Reading passage:
↓↓↓
Differentiating the Policy Directly
Now, we have our objective
\[\theta^{\star}=\arg \max _{\theta} J(\theta)\]and expectation of rewards
\[J(\theta) = E_{\tau \sim p_{\theta}(\tau)}[r(\tau)].\]We expand the expectation for continuous variables to its integral form.
\[J(\theta) = E_{\tau \sim p_{\theta}(\tau)}[r(\tau)] = \int p_{\theta}(\tau) r(\tau) d \tau\]Then, the gradient (or the derivative) of the expected reward can be written as $\nabla_{\theta} J(\theta)$ by directly putting the differentiation operator $\nabla_{\theta}$ inside the integral because it is linear.
\[\nabla_{\theta} J(\theta) =\int \nabla_{\theta} p_{\theta}(\tau) r(\tau) d \tau\]Now, we need to use the log-derivative identity
\[\frac{d}{dx} \log(x) = \frac{dx}{x}\]to help us expand the $\nabla_{\theta} p_{\theta}(\tau)$ by applying it inversely as
\[\textcolor{#eb3a32}{p_{\theta}(\tau) \nabla_{\theta} \log p_{\theta}(\tau)} =p_{\theta}(\tau) \frac{\nabla_{\theta} p_{\theta}(\tau)}{p_{\theta}(\tau)}=\textcolor{#3a79f6}{\nabla_{\theta} p_{\theta}(\tau)}.\]If we replace the $\textcolor{#3a79f6}{\nabla_{\theta} p_{\theta}(\tau)}$ term in the gradient of expectation by the left hand side $\textcolor{#eb3a32}{p_{\theta}(\tau) \nabla_{\theta} \log p_{\theta}(\tau)}$ and convert it back into the expectation form, we will get
\[\begin{aligned} \nabla_{\theta} J(\theta) & =\int \textcolor{#3a79f6}{\nabla_{\theta} p_{\theta}(\tau)} r(\tau) d \tau \\ & = \int \textcolor{#eb3a32}{p_{\theta}(\tau) \nabla_{\theta} \log p_{\theta}(\tau)} r(\tau) d \tau \\ & = E_{\tau \sim p_{\theta}(\tau)}\left[\nabla_{\theta} \log p_{\theta}(\tau) r(\tau)\right].\end{aligned}\]Recall that the trajectory distribution is
\[p_{\theta}(\tau) =p\left(\mathbf{s}_{1}\right) \prod_{t=1}^{T} \pi_{\theta}\left(\mathbf{a}_{t} \mid \mathbf{s}_{t}\right) p\left(\mathbf{s}_{t+1} \mid \mathbf{s}_{t}, \mathbf{a}_{t}\right),\]and if we take the logarithm of both sides, we will get
\[\log p_{\theta}(\tau)=\log p\left(\mathbf{s}_{1}\right)+\sum_{t=1}^{T} \log \pi_{\theta}\left(\mathbf{a}_{t} \mid \mathbf{s}_{t}\right)+\log p\left(\mathbf{s}_{t+1} \mid \mathbf{s}_{t}, \mathbf{a}_{t}\right).\]We proceed to substitute the right hand side of this equation for $\log p_{\theta}(\tau)$ inside the expectation.
↑↑↑
Recorded data:
↓↓↓
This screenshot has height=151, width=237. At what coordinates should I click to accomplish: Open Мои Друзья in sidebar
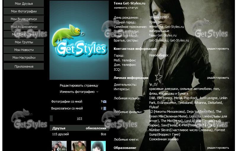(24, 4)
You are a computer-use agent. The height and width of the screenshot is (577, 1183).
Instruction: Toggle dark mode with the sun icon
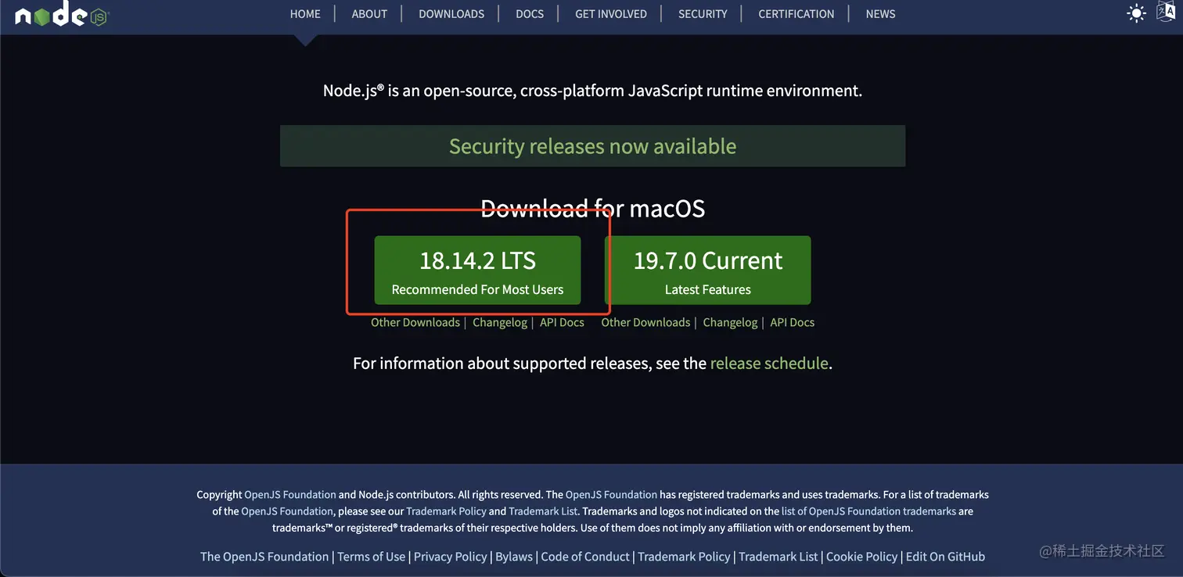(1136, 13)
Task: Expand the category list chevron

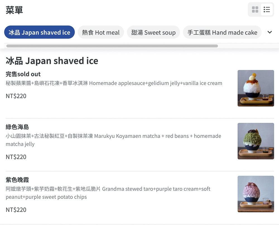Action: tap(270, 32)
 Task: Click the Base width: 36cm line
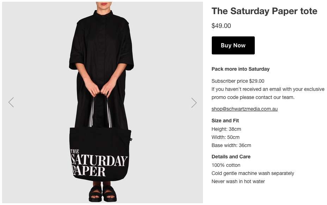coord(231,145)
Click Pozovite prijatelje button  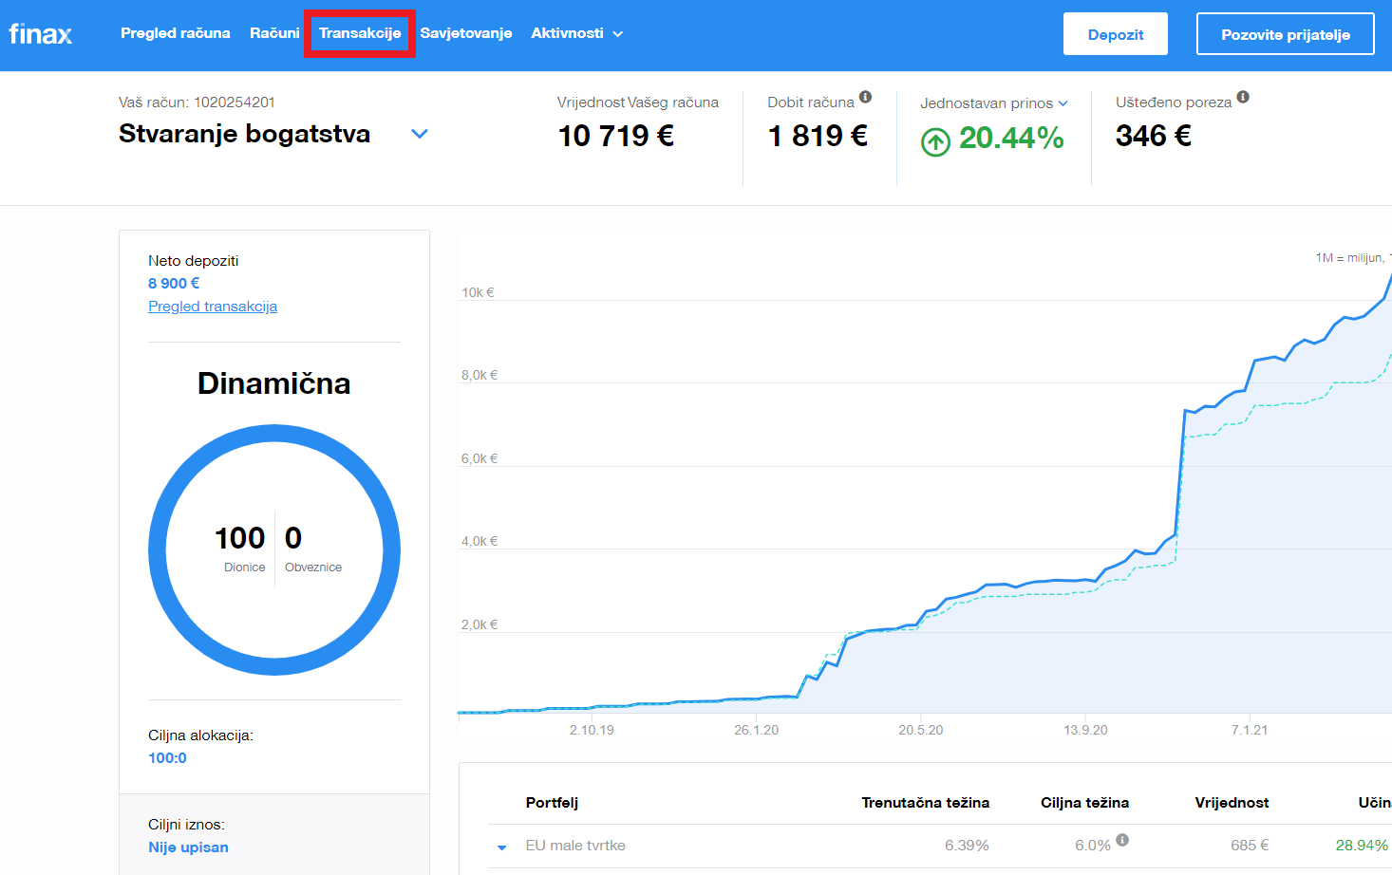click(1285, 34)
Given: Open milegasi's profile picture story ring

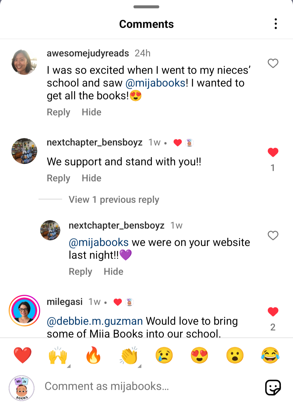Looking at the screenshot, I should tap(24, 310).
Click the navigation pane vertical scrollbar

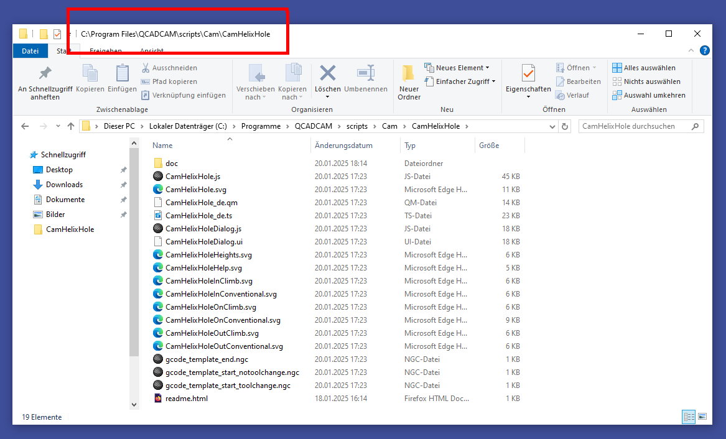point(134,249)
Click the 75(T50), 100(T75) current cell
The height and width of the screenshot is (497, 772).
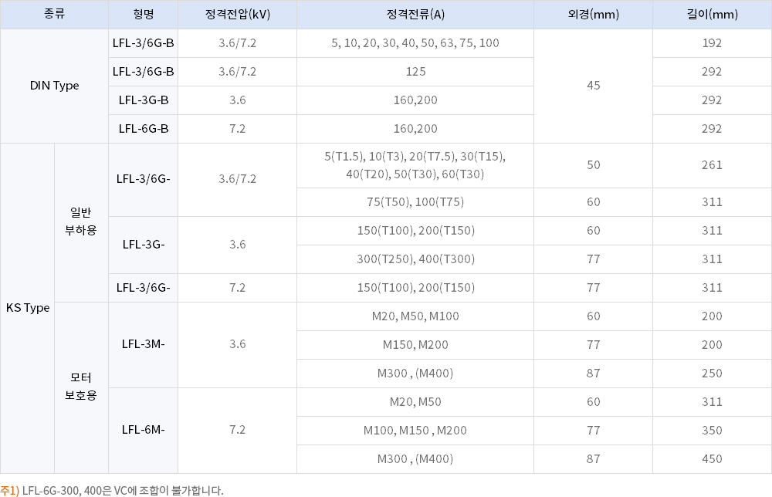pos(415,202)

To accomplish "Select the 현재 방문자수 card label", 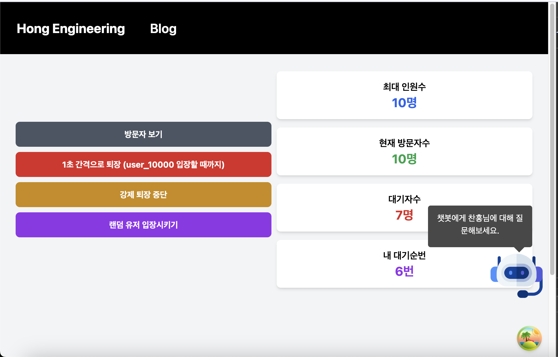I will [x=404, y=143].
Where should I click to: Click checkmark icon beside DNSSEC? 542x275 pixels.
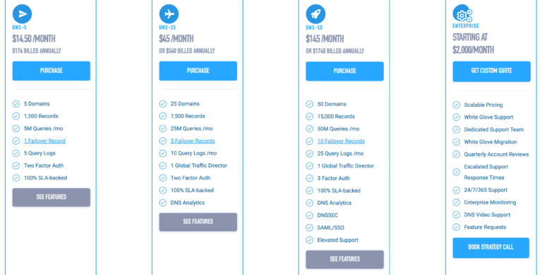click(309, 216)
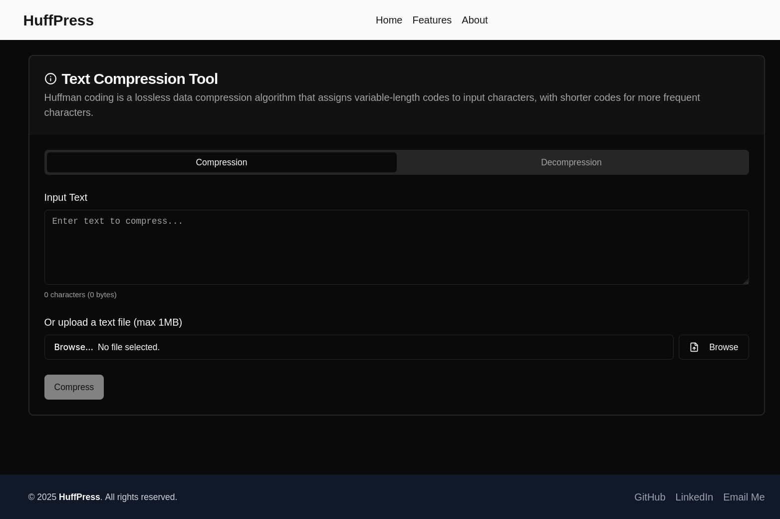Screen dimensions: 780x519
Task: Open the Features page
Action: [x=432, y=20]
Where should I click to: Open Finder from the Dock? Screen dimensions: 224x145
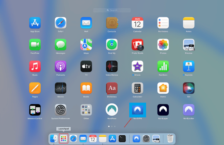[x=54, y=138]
↑↑↑
What needs to be done: In the passage on differentiating the policy, why can the gradient of the expected reward be written by placing the differentiation operator inside the integral? Please answer in one to three sentences. Work only from the passage on differentiating the policy.

Solution for this problem: The differentiation operator can be placed directly inside the integral because it is linear. This turns the gradient of the expected reward into the integral of the gradient of the trajectory distribution multiplied by the reward.